TASK DIRECTIONS | Every entry must be transcribed exactly. Pictures are not part of the copy.

(Extracted records)
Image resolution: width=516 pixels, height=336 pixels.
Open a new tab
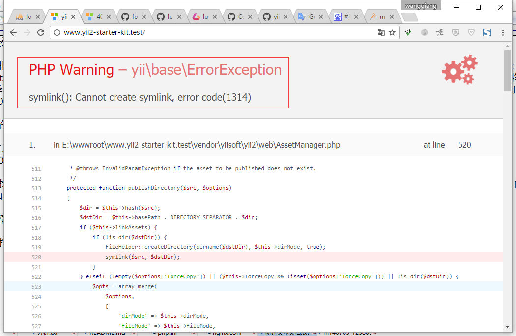409,17
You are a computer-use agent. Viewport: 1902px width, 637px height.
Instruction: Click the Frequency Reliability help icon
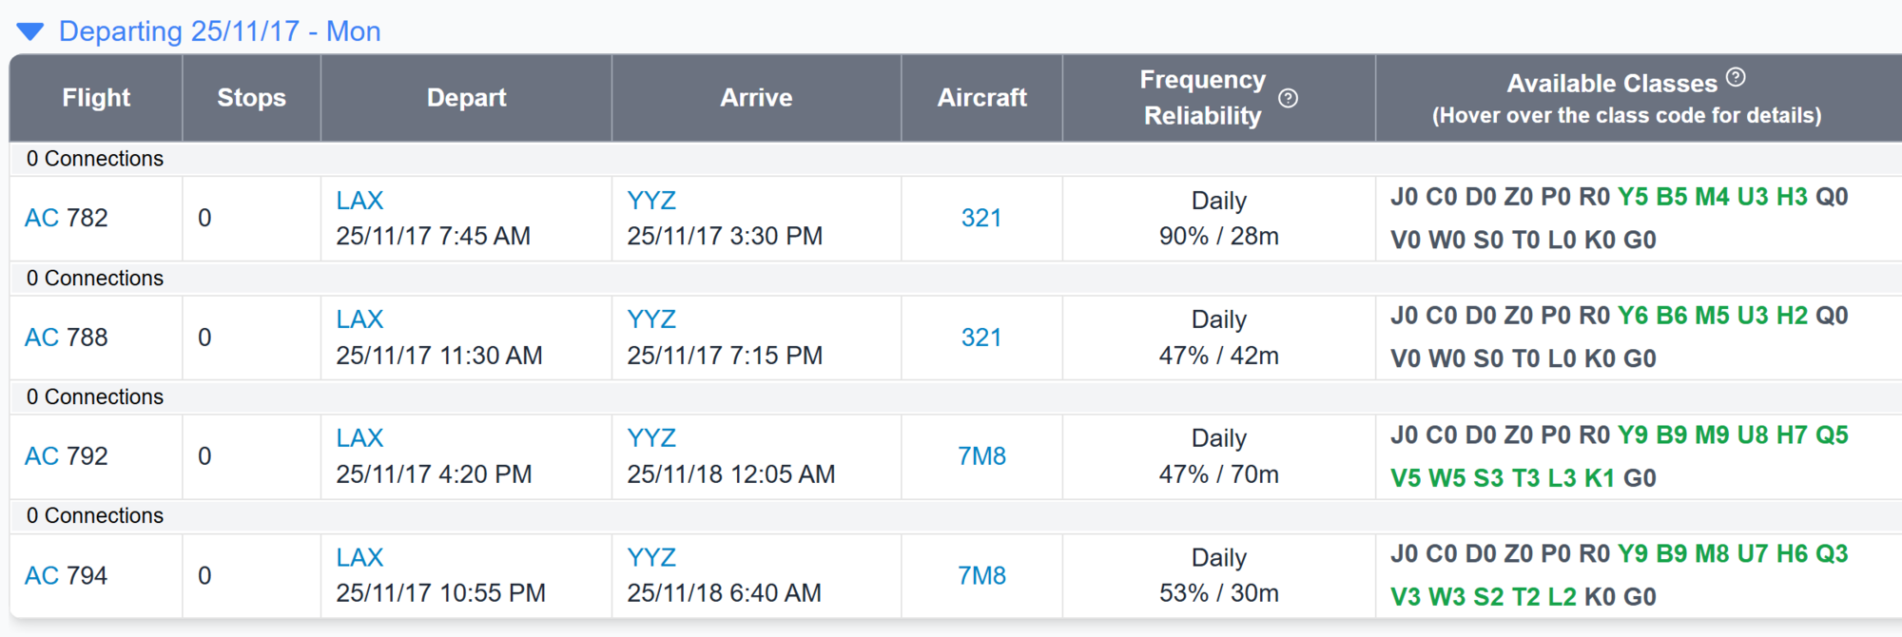1288,98
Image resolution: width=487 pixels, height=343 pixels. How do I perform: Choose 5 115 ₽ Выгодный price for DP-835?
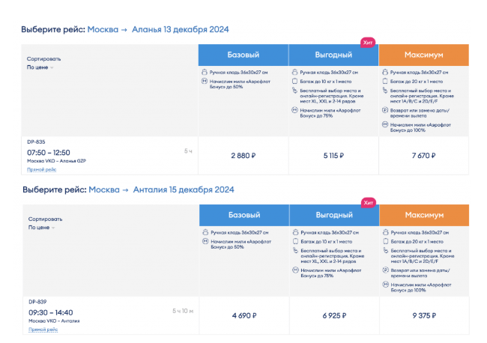pos(333,156)
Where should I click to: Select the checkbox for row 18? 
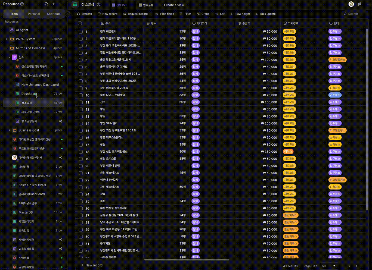pyautogui.click(x=81, y=152)
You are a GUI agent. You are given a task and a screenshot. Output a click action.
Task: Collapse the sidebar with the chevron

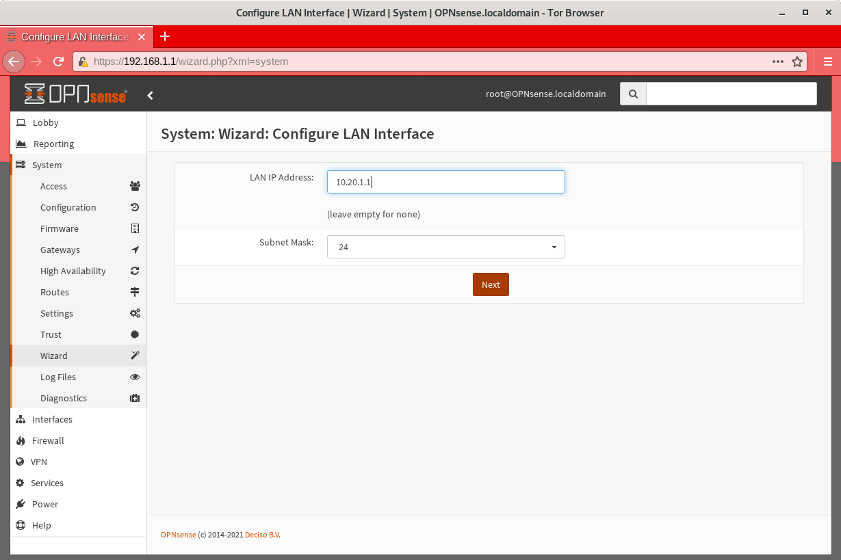(x=151, y=95)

THE ANSWER |
Image resolution: width=516 pixels, height=336 pixels.
Open a new tab
409,17
You are a computer-use agent. Viewport: 1902px width, 637px height.
Instruction: Click the Frequency Reliability help icon
1288,98
Image resolution: width=487 pixels, height=343 pixels. How do I perform: Choose 5 115 ₽ Выгодный price for DP-835?
pos(333,156)
Where should I click to: Select the checkbox for row 18? 
pyautogui.click(x=81, y=152)
You are a GUI agent. You are given a task and a screenshot. Output a click action.
Task: Collapse the sidebar with the chevron

(x=151, y=95)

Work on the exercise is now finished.